S’agissant de Homo Domesticus, il s’agit d’une « histoire profonde » au sens où je remonte très loin dans le temps historique. C’est ce que j’appellerais une plongée en eaux profondes. Mais on peut en effet considérer cette « histoire profonde » comme une « histoire anarchiste », dans la mesure où mon scepticisme à l’égard de l’État et de l’histoire de la civilisation peut être considéré comme relevant d’une pensée anarchiste.

Je serais donc d’accord pour qu’on parle d’« histoire ancienne anarchiste » à propos d’Homo domesticus, même si au fond mon unique dessein était de comprendre la signification de ce que les archéologues et les historiens avaient découvert dans les vingt dernières années à propos de ces premiers États en Mésopotamie. Je n’ai donc pas vraiment commencé avec une perspective anarchiste.

Toute histoire de l’État ne court-elle pas le risque d’être un discours étatique sur l’État, c’est-à-dire un discours institutionnel configuré par l’institution qu’il prétend décrire, dans une sorte de cercle herméneutique ?

C’est tout à fait exact. N’oublions jamais une chose : l’histoire des Barbares a toujours été écrite par des États. Le peu que nous en savons sont des choses que nous ont apprises les documents écrits émanant de centres étatiques. Dans Homo domesticus, mon avantage est d’avoir commencé avec le même préjugé naïf, qui est celui de tous les écoliers, selon lequel la découverte tardive de la domestication des plantes aurait enfin, ô joie !, permis aux hommes de se sédentariser. Le préjugé communément admis est que nous avons toujours rêvé de devenir sédentaires, mais que nous n’avons pu le faire avant de découvrir la domestication des plantes et des animaux. Aussitôt ce savoir obtenu, nous avons cessé de nous déplacer, nous avons construit des villages, des villes et nous nous sommes rués tête baissée dans la civilisation à travers toutes les inventions du Néolithique. C’est l’histoire par défaut que connaissent tous les écoliers, presque sans l’avoir apprise. J’avais moi-même colporté cette histoire dans un cours intitulé Étude comparative des sociétés agraires. En étudiant plus sérieusement, je me suis rendu compte à quel point je m’étais trompé et j’ai eu honte d’avoir donné ces conférences. Homo domesticus est une façon de faire amende honorable et de corriger le tir. Au départ, ma seule intention était de donner de meilleures conférences, mais cela m’a pris cinq ans.

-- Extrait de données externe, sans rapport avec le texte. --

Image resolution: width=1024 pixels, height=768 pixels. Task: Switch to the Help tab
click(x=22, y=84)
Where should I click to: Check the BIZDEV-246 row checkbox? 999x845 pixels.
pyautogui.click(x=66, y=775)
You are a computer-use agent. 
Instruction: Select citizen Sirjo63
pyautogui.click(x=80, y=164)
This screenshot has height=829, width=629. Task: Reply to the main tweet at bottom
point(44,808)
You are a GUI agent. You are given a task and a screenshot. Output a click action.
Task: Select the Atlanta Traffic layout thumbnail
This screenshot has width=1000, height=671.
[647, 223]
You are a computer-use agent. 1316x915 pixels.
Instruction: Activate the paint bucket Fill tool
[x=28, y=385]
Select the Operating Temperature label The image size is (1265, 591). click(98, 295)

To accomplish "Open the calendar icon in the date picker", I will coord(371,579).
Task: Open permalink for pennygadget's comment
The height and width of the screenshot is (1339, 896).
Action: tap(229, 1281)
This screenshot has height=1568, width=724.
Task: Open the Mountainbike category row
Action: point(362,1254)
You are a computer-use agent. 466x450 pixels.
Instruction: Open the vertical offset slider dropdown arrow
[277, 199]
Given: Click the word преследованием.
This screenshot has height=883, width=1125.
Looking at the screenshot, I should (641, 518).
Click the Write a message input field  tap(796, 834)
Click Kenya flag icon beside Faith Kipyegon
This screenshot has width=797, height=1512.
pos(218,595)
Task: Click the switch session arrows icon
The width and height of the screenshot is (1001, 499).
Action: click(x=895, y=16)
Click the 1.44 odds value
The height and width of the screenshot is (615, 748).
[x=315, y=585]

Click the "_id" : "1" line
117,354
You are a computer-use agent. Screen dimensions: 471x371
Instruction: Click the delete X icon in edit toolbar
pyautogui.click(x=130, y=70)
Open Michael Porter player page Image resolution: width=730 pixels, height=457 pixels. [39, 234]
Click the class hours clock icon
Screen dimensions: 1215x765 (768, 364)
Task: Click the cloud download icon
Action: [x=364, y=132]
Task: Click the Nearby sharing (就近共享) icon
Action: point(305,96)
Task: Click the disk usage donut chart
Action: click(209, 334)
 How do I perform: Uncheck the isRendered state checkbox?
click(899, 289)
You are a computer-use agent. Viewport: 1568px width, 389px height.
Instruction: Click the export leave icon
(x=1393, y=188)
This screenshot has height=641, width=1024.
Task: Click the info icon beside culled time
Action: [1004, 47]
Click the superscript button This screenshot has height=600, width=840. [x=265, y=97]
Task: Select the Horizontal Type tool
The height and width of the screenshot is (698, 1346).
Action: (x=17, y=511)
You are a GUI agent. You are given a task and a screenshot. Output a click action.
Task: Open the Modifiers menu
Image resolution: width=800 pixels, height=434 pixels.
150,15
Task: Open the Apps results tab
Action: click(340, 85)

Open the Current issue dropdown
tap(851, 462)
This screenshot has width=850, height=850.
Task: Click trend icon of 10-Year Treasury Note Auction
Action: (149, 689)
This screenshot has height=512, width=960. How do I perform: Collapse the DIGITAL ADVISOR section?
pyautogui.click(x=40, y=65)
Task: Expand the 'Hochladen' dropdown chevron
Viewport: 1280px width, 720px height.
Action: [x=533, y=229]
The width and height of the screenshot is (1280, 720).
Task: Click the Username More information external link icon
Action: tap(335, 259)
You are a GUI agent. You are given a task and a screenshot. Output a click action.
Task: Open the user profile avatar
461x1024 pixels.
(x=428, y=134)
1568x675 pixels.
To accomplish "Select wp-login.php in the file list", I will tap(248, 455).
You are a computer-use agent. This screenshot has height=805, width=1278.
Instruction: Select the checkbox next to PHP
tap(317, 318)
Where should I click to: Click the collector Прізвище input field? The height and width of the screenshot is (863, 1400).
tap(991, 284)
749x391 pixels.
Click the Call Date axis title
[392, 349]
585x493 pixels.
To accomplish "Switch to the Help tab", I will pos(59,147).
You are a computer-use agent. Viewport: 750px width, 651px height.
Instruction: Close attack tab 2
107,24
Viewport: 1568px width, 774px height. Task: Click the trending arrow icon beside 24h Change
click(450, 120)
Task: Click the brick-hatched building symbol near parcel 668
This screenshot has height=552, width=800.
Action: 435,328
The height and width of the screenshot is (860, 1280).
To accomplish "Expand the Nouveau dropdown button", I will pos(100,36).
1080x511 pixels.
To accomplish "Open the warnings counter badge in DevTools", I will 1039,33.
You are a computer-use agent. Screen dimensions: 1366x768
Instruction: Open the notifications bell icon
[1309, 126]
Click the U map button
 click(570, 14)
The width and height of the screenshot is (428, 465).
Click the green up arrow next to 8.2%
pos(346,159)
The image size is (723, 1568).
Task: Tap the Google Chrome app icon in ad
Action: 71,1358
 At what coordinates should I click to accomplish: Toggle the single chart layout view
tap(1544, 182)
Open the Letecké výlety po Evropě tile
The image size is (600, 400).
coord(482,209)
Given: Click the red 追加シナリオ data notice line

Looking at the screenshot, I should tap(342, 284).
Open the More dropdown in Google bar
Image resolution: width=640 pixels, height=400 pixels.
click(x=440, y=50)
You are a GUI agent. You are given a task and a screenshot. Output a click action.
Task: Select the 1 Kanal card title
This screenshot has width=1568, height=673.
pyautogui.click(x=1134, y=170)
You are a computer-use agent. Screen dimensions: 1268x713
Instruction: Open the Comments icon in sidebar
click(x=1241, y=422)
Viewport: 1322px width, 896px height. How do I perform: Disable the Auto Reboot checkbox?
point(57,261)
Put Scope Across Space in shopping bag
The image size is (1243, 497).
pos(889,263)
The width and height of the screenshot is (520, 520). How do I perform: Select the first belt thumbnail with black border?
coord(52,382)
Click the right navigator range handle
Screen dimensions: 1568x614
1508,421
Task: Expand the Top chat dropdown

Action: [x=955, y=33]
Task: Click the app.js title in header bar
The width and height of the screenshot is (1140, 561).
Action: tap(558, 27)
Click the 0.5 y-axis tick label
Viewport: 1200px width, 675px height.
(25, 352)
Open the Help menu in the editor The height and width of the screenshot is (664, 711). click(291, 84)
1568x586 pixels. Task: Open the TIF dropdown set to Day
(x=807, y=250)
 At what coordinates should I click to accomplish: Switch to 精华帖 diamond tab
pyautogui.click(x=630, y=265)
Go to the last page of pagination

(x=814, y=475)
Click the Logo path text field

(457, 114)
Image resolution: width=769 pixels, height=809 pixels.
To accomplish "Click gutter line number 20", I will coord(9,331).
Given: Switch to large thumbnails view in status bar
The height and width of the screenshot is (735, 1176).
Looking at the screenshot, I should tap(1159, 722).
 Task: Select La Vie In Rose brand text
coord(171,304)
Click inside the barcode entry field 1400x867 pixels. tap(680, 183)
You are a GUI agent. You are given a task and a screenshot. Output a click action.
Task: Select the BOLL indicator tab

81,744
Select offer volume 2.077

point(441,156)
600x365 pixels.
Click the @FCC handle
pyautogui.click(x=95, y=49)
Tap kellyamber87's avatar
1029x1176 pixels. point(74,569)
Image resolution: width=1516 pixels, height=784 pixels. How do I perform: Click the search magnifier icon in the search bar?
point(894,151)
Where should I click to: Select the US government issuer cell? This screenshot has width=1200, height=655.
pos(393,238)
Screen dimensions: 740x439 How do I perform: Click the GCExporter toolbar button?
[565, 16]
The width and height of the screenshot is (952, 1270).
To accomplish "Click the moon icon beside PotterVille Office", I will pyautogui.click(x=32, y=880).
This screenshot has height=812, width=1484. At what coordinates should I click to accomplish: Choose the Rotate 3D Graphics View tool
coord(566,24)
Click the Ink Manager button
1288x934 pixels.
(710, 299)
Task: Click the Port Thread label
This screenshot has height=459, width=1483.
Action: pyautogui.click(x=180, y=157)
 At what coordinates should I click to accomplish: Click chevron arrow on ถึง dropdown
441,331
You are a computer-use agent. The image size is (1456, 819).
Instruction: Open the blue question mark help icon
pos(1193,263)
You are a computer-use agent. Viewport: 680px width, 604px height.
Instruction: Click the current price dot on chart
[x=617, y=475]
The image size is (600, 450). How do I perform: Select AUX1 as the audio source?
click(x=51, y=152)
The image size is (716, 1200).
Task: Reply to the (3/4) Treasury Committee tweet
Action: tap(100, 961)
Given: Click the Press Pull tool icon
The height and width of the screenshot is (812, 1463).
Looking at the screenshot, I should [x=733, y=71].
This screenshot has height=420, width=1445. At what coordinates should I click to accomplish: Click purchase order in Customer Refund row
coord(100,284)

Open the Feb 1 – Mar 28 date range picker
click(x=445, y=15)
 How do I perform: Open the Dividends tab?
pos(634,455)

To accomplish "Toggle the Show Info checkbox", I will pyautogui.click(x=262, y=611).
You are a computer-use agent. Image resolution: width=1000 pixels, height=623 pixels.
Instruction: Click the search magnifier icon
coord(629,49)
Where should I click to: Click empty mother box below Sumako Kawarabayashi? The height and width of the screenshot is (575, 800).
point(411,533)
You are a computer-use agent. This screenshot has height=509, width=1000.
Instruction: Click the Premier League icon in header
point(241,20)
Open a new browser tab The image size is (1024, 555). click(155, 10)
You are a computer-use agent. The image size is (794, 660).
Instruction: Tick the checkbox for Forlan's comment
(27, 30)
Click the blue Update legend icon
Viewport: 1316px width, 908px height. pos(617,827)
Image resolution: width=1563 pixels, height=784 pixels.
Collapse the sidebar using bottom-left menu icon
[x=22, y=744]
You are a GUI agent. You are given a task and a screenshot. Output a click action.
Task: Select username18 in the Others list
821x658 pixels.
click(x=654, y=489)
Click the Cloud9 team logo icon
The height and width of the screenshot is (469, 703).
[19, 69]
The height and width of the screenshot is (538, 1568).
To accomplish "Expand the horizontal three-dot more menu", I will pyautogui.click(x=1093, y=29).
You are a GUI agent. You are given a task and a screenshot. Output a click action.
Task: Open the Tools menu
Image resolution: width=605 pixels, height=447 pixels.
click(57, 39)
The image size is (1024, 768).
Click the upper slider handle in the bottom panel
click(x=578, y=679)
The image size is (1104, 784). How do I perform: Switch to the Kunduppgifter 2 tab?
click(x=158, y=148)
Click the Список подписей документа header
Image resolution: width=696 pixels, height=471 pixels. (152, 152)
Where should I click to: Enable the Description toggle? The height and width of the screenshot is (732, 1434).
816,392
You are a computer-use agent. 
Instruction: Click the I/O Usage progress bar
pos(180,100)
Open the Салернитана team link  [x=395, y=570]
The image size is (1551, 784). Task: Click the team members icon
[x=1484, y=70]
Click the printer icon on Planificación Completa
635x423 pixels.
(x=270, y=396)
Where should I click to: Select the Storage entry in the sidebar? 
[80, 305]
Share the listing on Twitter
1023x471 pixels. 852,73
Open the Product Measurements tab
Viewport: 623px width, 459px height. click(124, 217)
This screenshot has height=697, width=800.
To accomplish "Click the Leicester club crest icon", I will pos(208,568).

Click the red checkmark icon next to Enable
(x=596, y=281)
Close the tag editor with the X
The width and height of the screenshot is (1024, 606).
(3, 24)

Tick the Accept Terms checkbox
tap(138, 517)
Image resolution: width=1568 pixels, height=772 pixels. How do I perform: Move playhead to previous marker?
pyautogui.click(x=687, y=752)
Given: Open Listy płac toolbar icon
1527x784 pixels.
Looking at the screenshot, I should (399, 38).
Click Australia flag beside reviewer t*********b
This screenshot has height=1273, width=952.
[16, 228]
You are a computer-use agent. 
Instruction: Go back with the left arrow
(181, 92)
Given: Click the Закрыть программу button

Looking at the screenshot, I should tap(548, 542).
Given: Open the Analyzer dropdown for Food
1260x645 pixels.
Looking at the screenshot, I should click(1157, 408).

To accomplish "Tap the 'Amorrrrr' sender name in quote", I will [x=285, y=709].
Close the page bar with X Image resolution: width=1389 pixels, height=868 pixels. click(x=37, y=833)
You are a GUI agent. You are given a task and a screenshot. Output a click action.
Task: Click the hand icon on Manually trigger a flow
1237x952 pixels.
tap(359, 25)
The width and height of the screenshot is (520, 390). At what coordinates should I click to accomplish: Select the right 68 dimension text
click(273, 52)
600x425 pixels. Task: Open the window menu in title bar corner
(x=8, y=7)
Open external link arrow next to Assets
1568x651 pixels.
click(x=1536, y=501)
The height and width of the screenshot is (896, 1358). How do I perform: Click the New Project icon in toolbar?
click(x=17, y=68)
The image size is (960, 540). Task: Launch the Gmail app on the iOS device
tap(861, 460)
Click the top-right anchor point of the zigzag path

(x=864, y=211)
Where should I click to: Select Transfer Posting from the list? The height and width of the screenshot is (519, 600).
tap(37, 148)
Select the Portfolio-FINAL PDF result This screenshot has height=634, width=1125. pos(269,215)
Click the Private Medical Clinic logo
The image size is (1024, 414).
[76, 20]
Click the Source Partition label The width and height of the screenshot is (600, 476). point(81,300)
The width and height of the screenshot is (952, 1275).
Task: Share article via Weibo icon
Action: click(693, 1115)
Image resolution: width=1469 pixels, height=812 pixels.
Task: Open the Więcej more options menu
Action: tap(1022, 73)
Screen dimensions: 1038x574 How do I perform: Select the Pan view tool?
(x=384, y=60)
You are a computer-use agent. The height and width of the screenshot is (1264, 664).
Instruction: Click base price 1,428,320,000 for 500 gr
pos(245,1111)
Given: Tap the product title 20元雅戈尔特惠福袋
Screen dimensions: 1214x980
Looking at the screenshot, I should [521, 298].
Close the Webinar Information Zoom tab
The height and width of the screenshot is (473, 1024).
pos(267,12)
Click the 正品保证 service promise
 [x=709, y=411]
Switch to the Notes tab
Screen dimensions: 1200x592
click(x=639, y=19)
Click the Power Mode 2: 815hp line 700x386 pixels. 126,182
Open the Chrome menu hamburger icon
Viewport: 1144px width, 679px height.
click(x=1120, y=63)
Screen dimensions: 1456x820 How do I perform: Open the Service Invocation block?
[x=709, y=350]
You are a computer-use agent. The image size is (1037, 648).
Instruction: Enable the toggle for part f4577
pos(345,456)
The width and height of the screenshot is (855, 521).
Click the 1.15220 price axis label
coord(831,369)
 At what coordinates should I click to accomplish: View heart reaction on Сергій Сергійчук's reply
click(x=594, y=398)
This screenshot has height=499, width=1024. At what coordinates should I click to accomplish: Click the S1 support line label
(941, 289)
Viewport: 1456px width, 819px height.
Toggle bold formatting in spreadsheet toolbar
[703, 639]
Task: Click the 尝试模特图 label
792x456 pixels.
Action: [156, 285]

Dans quelle mesure votre étude des stratégies de résistance à l’État dans l’Asie du Sud-Est contemporaine vous a-t-elle aidé à imaginer la réaction que des peuples très anciens ont pu avoir face à l’émergence du phénomène étatique ?

Vous notez une continuité dont je n’ai pris conscience qu’a posteriori. J’avais écrit au sujet de résistances paysannes dans l’histoire contemporaine ou récente (La Domination et les Arts de la résistance. Fragments du discours subalterne, 2009). Dans Zomia, remonter deux mille ans en arrière dans l’Asie du Sud-Est représentait déjà  pour moi une véritable aventure. Et voilà que, dans Homo Domesticus, je m’aventurais encore plus loin et remontais plus de neuf mille ans en arrière jusqu’à l’émergence des premiers États. Au fond, la question qui m’intéressait était simple : Homo sapiens existe depuis plus de deux cent mille ans, s’est répandu hors de l’Afrique depuis soixante mille ans, mais ce n’est que depuis six ou sept mille ans qu’il est devenu un animal domestiqué et agriculteur, et a créé des États. Je voulais comprendre pourquoi, à un stade si récent de notre longue histoire, nous nous sommes mis à vivre dans des grandes concentrations d’hommes, d’animaux et de plantes au sein de cette chose qui nous gouverne et que nous nommons l’État. Si vous ouvrez de manière assez large la focale historique, tout ce qui semblait familier devient brusquement étrange.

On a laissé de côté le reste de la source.